Fig. 1 Schematic top and side views of the established rutile-TiO₂(110)-(1 × 1) surface. The dotted rectangle indicates a (1 × 1) unit cell. Red and blue circles, labelled with Roman numerals and uppercase letters, represent Ti and O atoms, respectively. In the top view, Ti and O atoms at higher positions are depicted by circles with larger diameters.

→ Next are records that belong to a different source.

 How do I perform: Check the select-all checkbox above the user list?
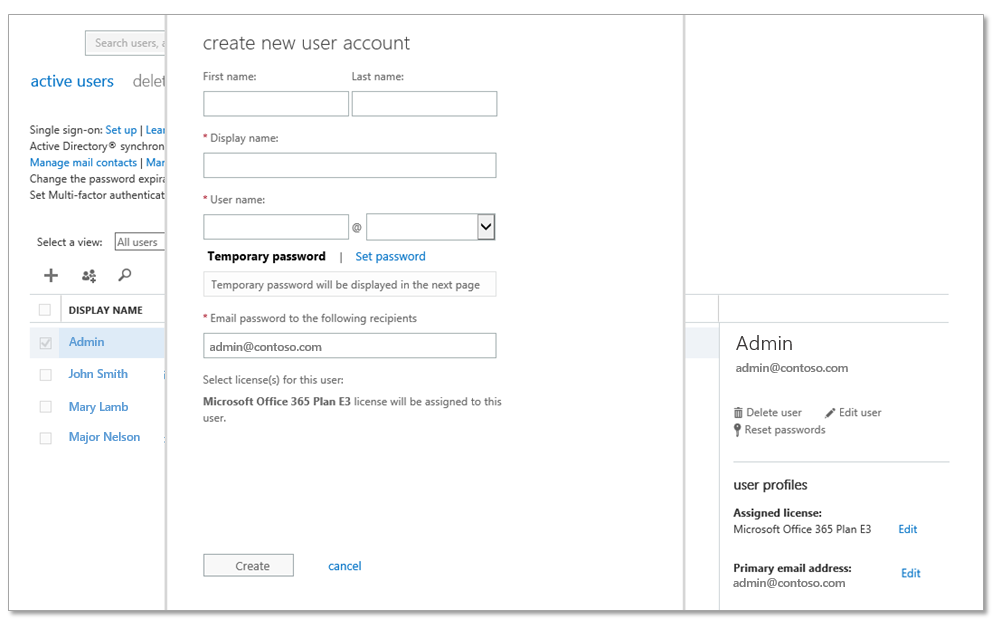click(x=43, y=309)
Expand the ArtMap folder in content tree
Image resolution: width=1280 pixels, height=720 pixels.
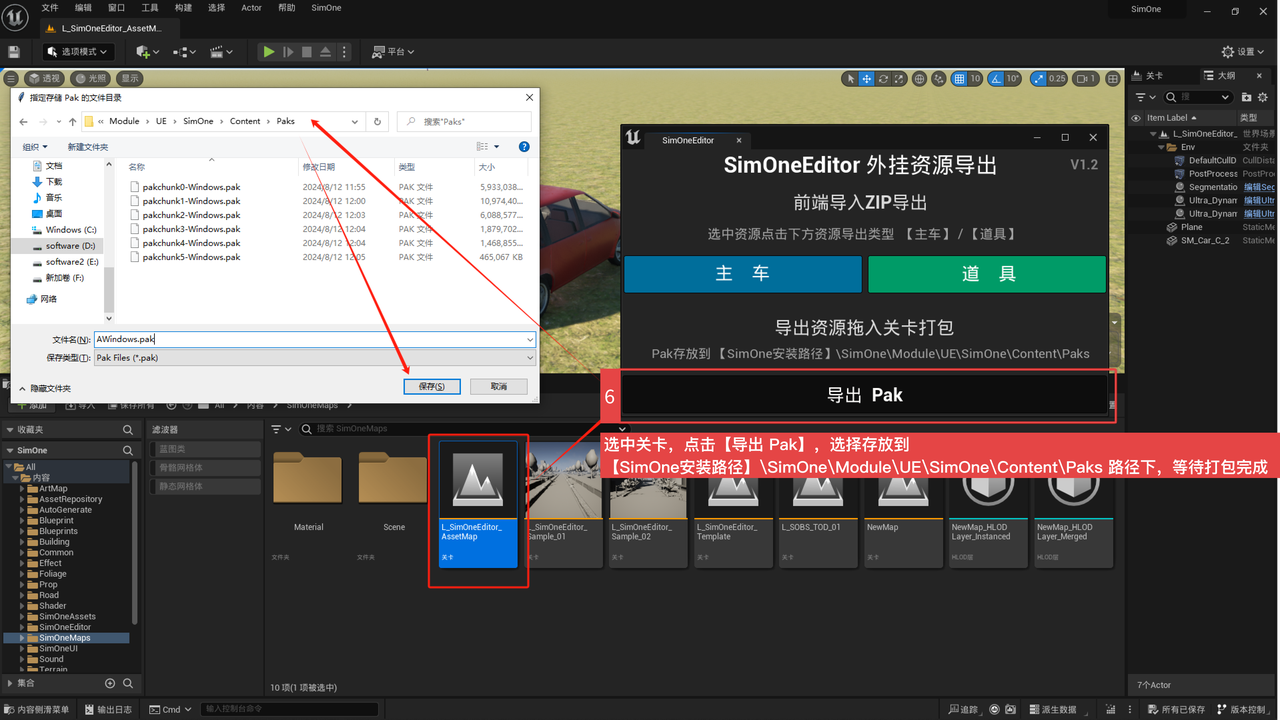pos(22,489)
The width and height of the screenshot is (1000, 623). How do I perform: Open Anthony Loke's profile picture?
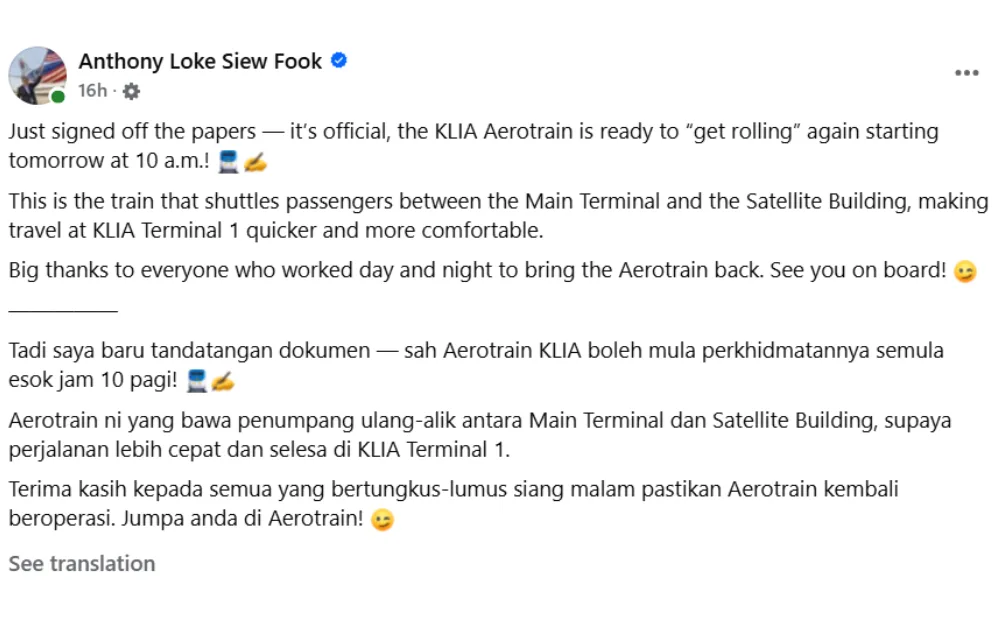[37, 75]
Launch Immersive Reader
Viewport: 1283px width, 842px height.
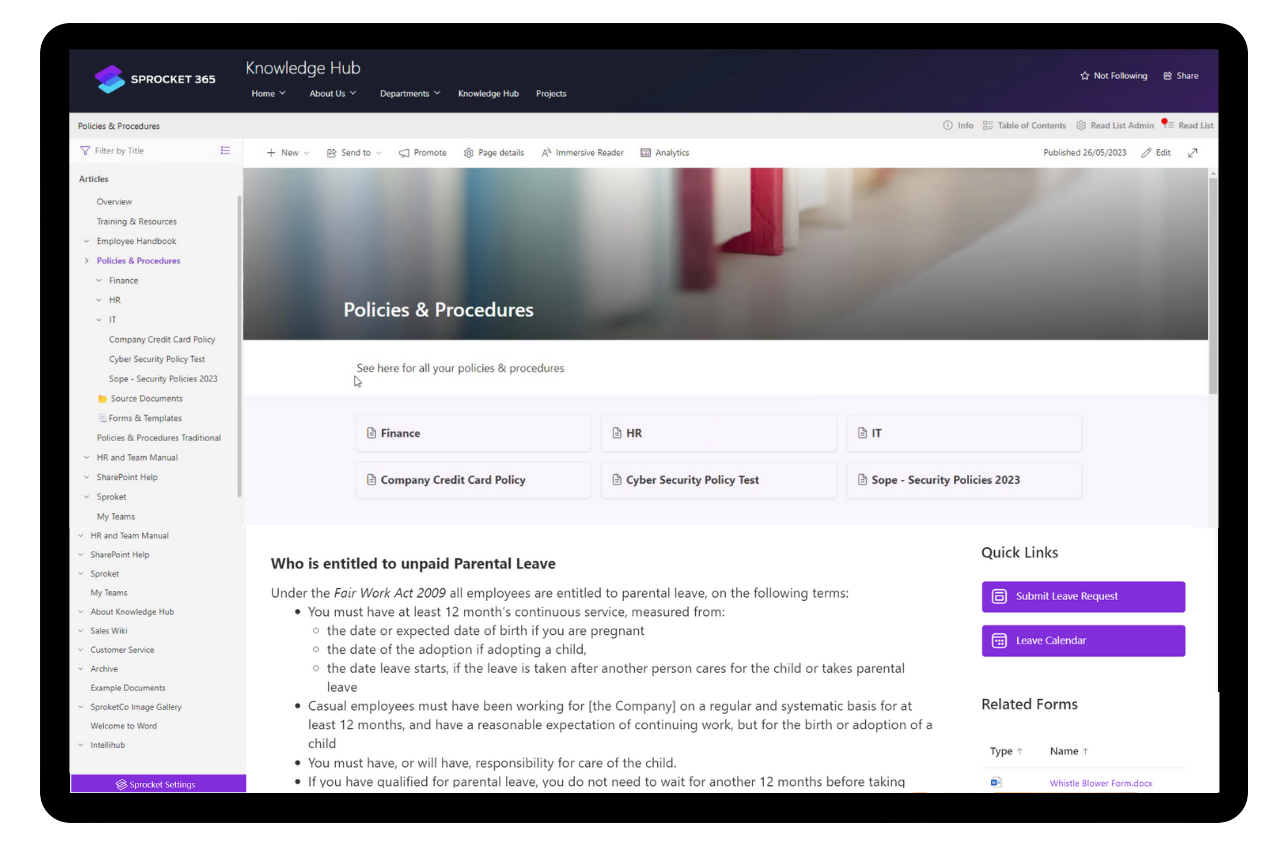pyautogui.click(x=545, y=152)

It is known that the (1 × 1) structure transforms into (1 × 2) with a doubling of the periodicity along the [11̄0] direction upon high-temperature annealing in UHV. However, its detailed atomic configuration is yet to be determined. There has been much debate over the past 30 years about the precise structure of this surface, with several models proposed based on LEED observations,^19,20,23,28 scanning tunneling microscopy (STM) observations^20–22 and ab initio calculations.^21–29

The early studies interpreted the (1 × 2) structure to be one where alternate rows of the bridging oxygen (labelled A in Fig. 1) are missing from the (1 × 1) structure (missing-row model),¹⁹ as shown in Fig. 2(a). However, this model is now discounted.¹³ Onishi and Iwasawa proposed a Ti₂O₃(iv) model,²⁰ depicted in Fig. 2(b). In this model, the Ti atoms (labelled 1 and 2) reside in positions at the so-called interstitial-vertical (iv) sites.^20,23,24 They make up a double row along the [001] direction surrounded by the O atoms (labelled a-c-d and b-e-d), which form up into distorted tetrahedrons. An alternative Ti₂O₃ (Ti₂O₃(ih)) model, illustrated in Fig. 2(c), is also mentioned in ref. 24 and 28, where the Ti atoms (labelled 1 and 2) reside in positions at the interstitial-horizontal (ih) sites.²⁴ The vertical (z) coordinates of atomic positions are identical to those in the Ti₂O₃(iv) model (Fig. 2(b)). Pang et al. proposed a Ti₃O₅ model,²¹ as shown in Fig. 2(d), where all the atoms are placed in the bulk-like positions. Park et al. proposed a Ti₂O model,²² displayed in Fig. 2(e),²⁷ where the topmost Ti atoms making up a double row are of five-fold coordination. Recently, Wang et al.²⁵ investigated the reconstructions of the rutile-TiO₂(110) surface by using a global optimization method, called USPEX, which allowed for both structural and compositional variation. The stable structures they optimised include a modified Ti₂O₃(iv)-(1 × 2) configuration, as shown in Fig. 2(f). Here the vertical (z) coordinates of the atomic positions of the Ti atoms at the iv sites (labelled 1 and 2) are not the same in value; we call this the asymmetric-Ti₂O₃(iv) model.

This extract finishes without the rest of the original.